→ **ASSIGNMENT**:
This exercise calls for copying every line below that holds the word "computer".

# # #

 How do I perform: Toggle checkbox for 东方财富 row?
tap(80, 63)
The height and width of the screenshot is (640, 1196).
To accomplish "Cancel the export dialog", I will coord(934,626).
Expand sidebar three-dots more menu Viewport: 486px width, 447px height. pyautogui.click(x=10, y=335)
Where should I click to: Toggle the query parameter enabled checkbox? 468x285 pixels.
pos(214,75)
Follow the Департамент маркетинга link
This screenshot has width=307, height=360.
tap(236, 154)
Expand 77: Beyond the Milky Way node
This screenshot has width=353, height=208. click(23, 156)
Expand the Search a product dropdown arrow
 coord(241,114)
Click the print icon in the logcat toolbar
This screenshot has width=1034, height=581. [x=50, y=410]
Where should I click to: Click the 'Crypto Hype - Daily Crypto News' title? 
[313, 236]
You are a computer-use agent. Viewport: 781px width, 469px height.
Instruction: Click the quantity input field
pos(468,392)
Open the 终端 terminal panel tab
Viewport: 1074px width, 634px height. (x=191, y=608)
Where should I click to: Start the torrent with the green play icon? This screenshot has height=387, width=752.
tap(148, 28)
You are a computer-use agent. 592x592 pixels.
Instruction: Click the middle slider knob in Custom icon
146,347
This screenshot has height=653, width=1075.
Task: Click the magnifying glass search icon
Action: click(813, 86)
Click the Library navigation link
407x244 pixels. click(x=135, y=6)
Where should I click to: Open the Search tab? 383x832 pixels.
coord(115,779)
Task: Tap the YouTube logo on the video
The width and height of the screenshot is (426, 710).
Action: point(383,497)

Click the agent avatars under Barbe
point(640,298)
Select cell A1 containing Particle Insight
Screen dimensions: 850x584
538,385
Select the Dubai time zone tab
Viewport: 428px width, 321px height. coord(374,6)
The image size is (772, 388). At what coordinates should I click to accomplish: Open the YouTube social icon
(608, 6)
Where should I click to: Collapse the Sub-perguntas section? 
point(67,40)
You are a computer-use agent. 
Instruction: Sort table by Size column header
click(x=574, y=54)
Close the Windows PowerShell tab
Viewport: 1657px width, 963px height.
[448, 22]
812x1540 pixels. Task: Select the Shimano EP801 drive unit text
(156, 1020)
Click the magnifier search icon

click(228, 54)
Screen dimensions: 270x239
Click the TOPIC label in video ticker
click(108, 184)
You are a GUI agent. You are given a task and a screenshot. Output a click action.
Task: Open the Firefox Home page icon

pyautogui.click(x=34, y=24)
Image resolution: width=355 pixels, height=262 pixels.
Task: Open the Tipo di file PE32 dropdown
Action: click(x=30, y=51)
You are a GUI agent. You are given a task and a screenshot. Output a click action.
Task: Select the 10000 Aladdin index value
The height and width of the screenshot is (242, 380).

# # #

→ **RESULT FOR THIS TASK**:
You are a computer-use agent. Viewport: 781px width, 469px height.
You are a computer-use agent. 592x592 pixels.
You are a computer-use agent. 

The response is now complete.